Kayo almost jumped out of her skin, then, because,
"He's lying," she heard, inside of her head. Nikorr.
"Shut up," she sub-vocalized, "And get out of my mind. The Hood already tried that! I won't do whatever it is that you want."
She felt/ saw/ experienced a negligent shrug. Then, was once more alone. Back to the moment, she saw that Brains was giving her an odd, worried look.
"Are y- you unwell, Kayo?" he enquired, having scooped those dropped goggles off of the floor.
"I'm… fine. Exhausted, like all the rest. Brains, using the Mechanic's tech to repair Thunderbird 2 is beyond asinine! What if he can reprogram them to transmit data?! He'd know everything about her. Be able to build his own, maybe! Or put some kind of timed flaw into this one. You've got to stop. Call them off, and send them into the Mariana Trench, or something!"
But the engineer just shook his head, dark eyes suddenly hard behind those blue spectacles.
"Kayo, just as s- security is your, ah… your b- business, construction is mine. Trust that I h- have thoroughly parsed the Mechanic's devices, and sprung their m- many traps. His t- technology is effective, but crude. Almost b- biological in nature, and quite easily subverted, if one, ah… one h- has the requisite skills. Trust me, p- please. I would do nothing, ever, that would bring h- harm to my family… any more than you h- have done."
Kayo stiffened. An icy trickle poured its way down her spine. He knew, of course; everyone here knew that the Hood was her uncle. Nobody talked about it. Except Scott, once or twice, after several beers… and all he'd done was declare that it made no difference. They loved her, d*mn them.
Very softly, she said,
"Low blow, Brains. D-move. Okay, I'll back off, under protest… but I'm letting Scott know my feelings on this… and I'm watching you. I'll take those goggles, too."
Silently, Dr. Hackenbacker handed over the goggles and mask. Let her look. There was nothing to see but fine craftsmanship. He ought to have signed it, 'Y. R-S.', in flowing, Indian script.
Their gazes locked like crossed swords; both compromised, both attached to the Tracys… neither now trusting the other. Then Grandma's sudden, noisy arrival ended the stand-off.
"Brains, the auto-chef's busted again, and I can't seem to find Max. Could you… Oh, hello there, Kayo! Welcome back, Sweetie-Pie!"
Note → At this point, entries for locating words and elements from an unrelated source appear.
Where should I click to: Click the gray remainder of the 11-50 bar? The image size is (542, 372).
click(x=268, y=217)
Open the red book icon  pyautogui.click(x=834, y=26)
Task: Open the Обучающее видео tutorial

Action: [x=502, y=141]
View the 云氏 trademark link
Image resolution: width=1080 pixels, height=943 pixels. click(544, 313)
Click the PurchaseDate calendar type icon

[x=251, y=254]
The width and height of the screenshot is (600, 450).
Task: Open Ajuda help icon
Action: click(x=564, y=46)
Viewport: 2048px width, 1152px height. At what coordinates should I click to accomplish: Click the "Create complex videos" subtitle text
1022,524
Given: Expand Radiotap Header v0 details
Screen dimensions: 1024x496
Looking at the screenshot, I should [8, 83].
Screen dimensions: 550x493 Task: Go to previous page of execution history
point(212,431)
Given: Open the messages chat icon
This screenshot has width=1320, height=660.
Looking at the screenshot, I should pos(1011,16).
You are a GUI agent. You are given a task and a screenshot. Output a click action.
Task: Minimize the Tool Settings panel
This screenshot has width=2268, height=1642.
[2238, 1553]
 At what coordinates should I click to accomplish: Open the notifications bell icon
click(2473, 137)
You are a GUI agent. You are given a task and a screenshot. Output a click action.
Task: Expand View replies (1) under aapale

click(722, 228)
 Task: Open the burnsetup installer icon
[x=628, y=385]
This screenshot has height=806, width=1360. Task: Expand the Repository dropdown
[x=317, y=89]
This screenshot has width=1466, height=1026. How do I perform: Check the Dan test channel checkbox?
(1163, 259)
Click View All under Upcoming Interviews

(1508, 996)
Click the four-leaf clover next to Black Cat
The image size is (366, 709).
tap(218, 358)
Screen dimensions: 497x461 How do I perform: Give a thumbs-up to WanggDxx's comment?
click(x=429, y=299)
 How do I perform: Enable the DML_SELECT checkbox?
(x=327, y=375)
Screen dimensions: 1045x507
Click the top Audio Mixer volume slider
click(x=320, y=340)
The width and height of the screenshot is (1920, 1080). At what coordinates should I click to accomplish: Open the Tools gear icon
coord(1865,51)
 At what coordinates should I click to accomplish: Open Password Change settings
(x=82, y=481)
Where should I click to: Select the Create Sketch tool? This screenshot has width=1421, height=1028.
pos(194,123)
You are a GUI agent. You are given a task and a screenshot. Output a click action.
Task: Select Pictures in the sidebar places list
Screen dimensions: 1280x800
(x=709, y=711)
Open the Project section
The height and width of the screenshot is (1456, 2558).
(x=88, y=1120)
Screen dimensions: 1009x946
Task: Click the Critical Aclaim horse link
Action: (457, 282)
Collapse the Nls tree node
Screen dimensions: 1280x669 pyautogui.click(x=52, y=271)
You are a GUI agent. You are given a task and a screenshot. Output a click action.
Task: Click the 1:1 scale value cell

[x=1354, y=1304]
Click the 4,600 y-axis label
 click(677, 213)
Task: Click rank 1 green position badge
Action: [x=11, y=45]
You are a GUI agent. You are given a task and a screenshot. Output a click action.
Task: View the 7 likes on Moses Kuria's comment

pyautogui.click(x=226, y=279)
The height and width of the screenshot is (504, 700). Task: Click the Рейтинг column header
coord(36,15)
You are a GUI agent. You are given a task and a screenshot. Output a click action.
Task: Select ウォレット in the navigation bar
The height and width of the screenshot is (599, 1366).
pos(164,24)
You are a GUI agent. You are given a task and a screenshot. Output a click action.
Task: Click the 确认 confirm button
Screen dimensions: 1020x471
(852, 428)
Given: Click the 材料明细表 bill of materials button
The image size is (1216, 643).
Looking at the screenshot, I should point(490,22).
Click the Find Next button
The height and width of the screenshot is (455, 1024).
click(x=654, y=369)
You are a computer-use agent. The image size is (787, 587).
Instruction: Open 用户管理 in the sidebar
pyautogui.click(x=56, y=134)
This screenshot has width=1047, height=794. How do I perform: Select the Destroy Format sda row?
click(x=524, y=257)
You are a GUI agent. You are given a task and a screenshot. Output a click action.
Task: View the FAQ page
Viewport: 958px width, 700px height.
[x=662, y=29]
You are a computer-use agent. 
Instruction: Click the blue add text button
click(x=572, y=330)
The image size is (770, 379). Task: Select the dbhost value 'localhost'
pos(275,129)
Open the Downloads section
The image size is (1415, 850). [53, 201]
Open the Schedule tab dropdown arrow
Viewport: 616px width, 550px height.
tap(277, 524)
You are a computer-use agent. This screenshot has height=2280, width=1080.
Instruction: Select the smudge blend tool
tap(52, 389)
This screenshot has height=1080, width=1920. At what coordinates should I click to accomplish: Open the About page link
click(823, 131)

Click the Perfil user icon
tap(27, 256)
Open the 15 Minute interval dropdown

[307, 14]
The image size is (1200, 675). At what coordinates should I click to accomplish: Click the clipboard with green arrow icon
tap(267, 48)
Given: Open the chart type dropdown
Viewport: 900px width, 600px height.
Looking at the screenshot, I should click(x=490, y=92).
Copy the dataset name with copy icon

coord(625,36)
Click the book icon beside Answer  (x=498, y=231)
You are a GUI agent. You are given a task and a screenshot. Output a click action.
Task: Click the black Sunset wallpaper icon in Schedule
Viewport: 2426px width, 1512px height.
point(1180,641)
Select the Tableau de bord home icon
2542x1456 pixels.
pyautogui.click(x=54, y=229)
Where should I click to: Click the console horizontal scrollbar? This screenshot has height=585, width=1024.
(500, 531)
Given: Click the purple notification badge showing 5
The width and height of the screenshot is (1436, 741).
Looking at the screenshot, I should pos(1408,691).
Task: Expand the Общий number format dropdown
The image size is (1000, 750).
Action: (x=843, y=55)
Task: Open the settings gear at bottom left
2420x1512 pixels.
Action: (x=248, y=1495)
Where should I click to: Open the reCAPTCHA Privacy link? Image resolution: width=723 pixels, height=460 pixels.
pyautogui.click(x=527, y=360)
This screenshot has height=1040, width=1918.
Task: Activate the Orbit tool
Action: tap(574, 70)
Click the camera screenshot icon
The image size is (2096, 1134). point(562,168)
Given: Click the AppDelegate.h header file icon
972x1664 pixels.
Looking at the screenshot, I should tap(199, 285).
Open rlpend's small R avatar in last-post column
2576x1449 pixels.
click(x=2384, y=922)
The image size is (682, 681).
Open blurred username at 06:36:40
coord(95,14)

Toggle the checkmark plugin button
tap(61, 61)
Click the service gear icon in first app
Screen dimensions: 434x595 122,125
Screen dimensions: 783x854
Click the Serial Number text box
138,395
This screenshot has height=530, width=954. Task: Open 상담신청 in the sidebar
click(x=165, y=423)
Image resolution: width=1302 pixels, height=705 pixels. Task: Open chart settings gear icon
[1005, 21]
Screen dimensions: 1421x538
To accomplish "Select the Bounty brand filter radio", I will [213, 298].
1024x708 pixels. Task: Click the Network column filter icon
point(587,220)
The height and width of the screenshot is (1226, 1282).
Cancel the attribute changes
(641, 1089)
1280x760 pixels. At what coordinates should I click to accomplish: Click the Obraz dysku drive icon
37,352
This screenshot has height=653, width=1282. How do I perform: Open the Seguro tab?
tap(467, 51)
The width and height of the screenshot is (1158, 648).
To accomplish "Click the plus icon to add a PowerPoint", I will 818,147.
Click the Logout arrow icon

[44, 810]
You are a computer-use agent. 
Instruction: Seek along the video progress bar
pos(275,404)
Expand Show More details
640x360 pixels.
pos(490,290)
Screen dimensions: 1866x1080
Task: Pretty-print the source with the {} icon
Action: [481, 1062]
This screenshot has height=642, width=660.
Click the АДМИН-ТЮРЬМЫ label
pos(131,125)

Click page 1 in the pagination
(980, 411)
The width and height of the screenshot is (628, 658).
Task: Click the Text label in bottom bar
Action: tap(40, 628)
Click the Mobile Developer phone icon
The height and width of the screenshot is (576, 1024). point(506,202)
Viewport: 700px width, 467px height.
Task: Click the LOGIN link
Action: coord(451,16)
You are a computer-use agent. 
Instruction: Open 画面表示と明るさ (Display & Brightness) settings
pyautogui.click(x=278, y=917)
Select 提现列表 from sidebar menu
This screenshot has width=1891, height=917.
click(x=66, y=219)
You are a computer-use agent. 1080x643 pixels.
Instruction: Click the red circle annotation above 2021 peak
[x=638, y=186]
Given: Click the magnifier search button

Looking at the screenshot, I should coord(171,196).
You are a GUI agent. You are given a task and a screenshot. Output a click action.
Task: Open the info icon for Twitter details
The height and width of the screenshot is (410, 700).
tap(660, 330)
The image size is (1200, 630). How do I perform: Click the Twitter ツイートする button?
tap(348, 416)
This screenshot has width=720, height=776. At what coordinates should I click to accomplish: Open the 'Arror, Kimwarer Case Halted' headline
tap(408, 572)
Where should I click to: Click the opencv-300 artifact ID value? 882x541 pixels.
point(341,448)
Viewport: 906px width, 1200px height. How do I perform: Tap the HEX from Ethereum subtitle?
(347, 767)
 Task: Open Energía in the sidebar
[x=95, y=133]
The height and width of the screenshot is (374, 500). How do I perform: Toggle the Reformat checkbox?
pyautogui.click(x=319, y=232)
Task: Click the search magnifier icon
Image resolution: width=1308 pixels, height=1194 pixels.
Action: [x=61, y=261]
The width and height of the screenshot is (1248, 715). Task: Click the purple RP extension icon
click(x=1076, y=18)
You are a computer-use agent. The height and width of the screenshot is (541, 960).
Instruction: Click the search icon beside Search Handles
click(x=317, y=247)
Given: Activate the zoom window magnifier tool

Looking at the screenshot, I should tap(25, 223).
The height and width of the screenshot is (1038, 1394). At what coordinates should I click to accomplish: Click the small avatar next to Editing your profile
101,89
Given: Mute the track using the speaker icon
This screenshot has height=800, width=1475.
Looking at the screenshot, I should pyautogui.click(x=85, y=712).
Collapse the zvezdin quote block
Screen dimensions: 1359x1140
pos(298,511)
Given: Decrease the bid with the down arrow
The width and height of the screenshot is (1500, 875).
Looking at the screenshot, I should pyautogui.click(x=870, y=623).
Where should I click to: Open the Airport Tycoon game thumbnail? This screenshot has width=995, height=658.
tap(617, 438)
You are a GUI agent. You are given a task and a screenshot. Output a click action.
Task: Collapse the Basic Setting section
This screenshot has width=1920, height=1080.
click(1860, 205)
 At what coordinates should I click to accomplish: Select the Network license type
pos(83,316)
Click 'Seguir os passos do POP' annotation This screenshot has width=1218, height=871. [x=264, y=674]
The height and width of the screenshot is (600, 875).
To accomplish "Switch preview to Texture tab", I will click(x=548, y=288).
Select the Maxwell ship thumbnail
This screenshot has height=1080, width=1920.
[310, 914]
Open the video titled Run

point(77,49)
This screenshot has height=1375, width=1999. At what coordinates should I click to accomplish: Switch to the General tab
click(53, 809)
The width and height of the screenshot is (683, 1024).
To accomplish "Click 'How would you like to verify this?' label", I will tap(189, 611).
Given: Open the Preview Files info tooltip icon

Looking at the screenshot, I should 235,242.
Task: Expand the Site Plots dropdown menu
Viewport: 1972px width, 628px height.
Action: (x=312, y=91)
Coming forward, the beaming old woman took the girl's hands and kissed her cheek. In the process, she took the goggles from Kayo, setting them back on Brains' desk. Winking at him, she said,
"Now, don't you work too hard down here, young man! I got a dinner party planned, and it's gonna be right special. The heck with the auto-chef! Kayo's home. We'll make pizza, tonight… and plenty of caramel popcorn. C'mon, Princess, we got work to do. Let's swing by and see Teddy, first, though. He could use some cheerin' up, and you're just the thing!"
She ought to have resisted, but Grandma's bright smile and sparkling blue eyes, her open love, wouldn't take 'no' for an answer. Never had.
"Yes, Ma'am," the girl replied, smiling back. She and Brains made eye-contact once more, and then both of them shrugged. Whatever they thought of each other, this was home. Both of them loved it… and maybe that was a basis for trust. Maybe, that was enough.